Se aparta de la puerta para dejarme pasar y señala con la barbilla la cocina, a la derecha de la entrada, de muebles blancos y reluciente, como si no formará parte de aquel salón destrozado y mal colocado, y fuera el lugar sagrado, el Olimpo.

Rodeo la isleta y abro el armario larguirucho que hay junto a la nevera de dos puertas, en el que descubro todo tipo de artilugios de limpieza. Puto maniático.

Cojo la escoba y siento una mano en mi cintura de pronto.

Mi corazón se encoge ante el inesperado calor tras mi camisa blanca arrugada.

De pronto, su barbilla se apoya en mi hombro y mis ojos, poco a poco, se cierran, cansados, agotados, y plenamente relajados.

Giro mi cabeza un poco, a modo de que mis labios queden frente a los suyos, y no tarda en besarme dulcemente, como nadie se espera que lo haga, con tristeza, dolor, y pasión oculta tras sus ojeras rojas por sus llantos de los que no he sido testigo pero de los que estoy segura que ha sufrido.

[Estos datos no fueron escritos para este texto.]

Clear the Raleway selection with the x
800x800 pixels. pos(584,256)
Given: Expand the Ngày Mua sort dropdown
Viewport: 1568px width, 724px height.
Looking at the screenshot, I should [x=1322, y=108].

Mi mano sube hasta su rostro, y acaricio su mandíbula con delicadeza, pinchándome por los pocos centímetros de barba que tiene, totalmente dispuesta a él y a lo que quiera hacer conmigo.

Pero la burbuja que se ha creado entre Hugo, su dolor, y yo misma, se explota con el estridente sonido del timbre, que me hace saltar hacia atrás, todavía con la escoba en mi mano derecha, separándome de Hugo.

–Öffnen, es ist mir– grita una voz.

La voz más perfecta que he oído en mi vida.